= André de Waal =

Dutch business consultant & author (born 1960)

André A. de Waal (born June 11, 1960 in Rotterdam) is a Dutch business theorist, consultant, Director at the Center for Organizational Performance, in Hilversum and senior lecturer at Wittenborg University of Applied Science (Wittenborg University of Applied Sciences), known for his contributions on performance management and high performance organizations.

== Education and career ==
He received a Master of Science degree in 1983 at the University of Leiden (The Netherlands) and an MBA in 1985 at Northeastern University in Boston. He received his doctorate in 2002 at the Vrije Universiteit Amsterdam, with a thesis on "The Role of Behavioral Factors in the successful Implementation and Use of Performance Management".

He worked for seventeen years as an organizational advisor and partner at Arthur Andersen and the Holland Consulting Group. As a consultant and researcher he primarily focuses on strategic performance management and organizations that excel.

In December 2007 he founded his own advisory and research company, Center for Organizational Performance, in Hilversum, The Netherlands.

In 2009 De Waal received the Highly Commended Award from the International Journal of Productivity and Performance Management for one of his articles, "Stimulating performance-driven behaviour to obtain better results"
In 2012 De Waal received the Highly Commended Award at the Literati Network Awards for Excellence 2012 for his publication "The Evolutionary Adoption Framework: explaining the budgeting paradox" published in Journal of Accounting & Organizational Change.

He was selected by managementboek.nl as one of ten "Dutch Masters in Management."

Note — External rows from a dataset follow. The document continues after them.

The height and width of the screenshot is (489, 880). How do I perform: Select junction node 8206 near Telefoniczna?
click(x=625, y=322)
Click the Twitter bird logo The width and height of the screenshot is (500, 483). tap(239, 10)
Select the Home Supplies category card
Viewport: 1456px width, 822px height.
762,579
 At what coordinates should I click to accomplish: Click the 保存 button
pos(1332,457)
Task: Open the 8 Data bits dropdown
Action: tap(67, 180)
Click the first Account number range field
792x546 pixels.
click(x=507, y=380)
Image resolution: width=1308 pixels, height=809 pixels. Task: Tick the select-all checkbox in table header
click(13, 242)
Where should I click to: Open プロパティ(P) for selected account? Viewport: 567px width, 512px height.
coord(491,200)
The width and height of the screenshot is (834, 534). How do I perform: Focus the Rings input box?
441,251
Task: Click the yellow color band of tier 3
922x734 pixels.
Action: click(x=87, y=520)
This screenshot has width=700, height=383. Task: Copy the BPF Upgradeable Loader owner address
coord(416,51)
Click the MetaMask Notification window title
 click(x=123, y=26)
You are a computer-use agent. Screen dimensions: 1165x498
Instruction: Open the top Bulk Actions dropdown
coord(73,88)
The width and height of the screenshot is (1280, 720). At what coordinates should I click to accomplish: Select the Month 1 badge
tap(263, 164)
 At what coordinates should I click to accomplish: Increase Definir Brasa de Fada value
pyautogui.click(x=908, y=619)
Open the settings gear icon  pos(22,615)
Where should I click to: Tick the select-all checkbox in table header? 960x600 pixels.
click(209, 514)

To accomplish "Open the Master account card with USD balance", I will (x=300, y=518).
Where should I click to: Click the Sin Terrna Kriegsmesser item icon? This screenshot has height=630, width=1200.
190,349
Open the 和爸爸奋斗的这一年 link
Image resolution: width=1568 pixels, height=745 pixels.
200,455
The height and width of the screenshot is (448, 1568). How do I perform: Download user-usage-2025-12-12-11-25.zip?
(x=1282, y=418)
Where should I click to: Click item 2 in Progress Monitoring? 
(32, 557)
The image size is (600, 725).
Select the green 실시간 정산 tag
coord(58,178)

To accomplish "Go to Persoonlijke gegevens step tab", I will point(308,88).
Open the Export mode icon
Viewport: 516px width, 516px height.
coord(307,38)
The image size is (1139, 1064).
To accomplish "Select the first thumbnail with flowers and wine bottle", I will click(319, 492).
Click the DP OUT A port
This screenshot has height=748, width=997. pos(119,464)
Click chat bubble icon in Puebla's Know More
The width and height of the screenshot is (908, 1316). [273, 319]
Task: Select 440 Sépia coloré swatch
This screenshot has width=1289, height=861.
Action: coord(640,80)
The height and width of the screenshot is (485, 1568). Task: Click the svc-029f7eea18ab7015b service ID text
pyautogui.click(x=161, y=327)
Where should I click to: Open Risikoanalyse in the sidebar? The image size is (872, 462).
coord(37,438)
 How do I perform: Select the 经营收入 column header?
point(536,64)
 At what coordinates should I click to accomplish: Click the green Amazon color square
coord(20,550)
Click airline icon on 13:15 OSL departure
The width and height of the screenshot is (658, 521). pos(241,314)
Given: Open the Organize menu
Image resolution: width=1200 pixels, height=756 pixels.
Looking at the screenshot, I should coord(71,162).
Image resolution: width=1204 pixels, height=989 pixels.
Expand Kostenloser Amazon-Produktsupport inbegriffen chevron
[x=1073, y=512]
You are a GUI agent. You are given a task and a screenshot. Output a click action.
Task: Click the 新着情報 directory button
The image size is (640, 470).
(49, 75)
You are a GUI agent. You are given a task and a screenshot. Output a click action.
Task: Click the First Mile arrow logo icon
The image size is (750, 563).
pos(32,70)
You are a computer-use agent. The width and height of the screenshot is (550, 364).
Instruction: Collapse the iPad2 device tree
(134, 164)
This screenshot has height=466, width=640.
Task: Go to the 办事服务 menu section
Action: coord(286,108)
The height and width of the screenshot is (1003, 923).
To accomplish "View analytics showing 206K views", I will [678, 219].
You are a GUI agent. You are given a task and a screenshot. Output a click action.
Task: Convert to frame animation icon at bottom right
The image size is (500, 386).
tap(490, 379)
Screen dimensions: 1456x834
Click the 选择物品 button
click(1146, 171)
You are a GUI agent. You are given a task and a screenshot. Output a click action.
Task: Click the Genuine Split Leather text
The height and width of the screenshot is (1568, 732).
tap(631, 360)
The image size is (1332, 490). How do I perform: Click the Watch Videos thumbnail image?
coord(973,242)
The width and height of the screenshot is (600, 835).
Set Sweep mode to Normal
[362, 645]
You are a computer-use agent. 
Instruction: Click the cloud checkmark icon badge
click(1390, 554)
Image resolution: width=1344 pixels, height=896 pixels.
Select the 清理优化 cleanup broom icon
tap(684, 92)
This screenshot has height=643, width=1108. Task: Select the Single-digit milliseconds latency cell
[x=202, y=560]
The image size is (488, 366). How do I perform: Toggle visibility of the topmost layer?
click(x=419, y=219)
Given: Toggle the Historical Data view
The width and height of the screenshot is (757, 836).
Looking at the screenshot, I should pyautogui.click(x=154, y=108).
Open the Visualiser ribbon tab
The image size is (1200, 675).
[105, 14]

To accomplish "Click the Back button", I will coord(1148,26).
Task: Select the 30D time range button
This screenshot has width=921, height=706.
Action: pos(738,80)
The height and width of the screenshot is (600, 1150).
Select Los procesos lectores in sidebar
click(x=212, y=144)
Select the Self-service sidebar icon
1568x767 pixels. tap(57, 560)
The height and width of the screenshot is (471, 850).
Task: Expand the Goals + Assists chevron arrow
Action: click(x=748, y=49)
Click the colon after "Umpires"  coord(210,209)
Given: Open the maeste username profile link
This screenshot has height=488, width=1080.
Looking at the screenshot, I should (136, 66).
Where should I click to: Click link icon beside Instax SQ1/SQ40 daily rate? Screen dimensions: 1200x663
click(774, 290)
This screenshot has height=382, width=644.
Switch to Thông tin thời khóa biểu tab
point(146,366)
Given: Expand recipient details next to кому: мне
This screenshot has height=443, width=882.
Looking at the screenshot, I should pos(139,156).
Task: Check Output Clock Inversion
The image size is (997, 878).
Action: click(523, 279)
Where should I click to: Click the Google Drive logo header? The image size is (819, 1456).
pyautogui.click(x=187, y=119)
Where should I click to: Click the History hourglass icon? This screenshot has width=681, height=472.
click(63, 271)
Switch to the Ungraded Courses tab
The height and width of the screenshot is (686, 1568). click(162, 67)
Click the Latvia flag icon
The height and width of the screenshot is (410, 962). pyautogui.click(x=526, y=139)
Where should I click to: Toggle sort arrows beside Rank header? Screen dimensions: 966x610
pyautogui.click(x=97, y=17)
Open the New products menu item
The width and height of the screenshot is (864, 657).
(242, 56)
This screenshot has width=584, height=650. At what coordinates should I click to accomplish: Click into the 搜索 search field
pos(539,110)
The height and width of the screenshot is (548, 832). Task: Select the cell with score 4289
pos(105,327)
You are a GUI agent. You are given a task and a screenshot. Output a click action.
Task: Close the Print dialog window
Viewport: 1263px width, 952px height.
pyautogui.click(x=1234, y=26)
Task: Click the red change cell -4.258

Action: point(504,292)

The article entitled "Longitudinal research into factors of high performance: the follow-up case of Nabil Bank" published in Measuring Business Excellence has been chosen as an Outstanding Paper Award Winner at the Literati Network Awards for Excellence 2012.

==Publications==
De Waal is the author of a number of books on the subject in English and Dutch, of which two have been translated into Chinese. A selection:
- Power of Performance Management: How Leading Companies Create Sustained Value. New York: Wiley, 2001. ISBN 978-0-471-43800-7. Held in 833 libraries according to WorldCat
- Strategic Performance Management: A Managerial and Behavioural Approach. Basingstoke [England]: Palgrave Macmillan, 2007. ISBN 978-1-4039-9884-2
- Quest for Balance: The Human Element in Performance Management Systems. New York: Wiley, 2002. ISBN 978-0-471-20571-5
- What Makes A High Performance Organization: Five Factors of Competitive Advantage that Apply Worldwide. London [England]: Global Professional Publishing, 2012. ISBN 1906403783. ISBN 978-1-9064-0378-2.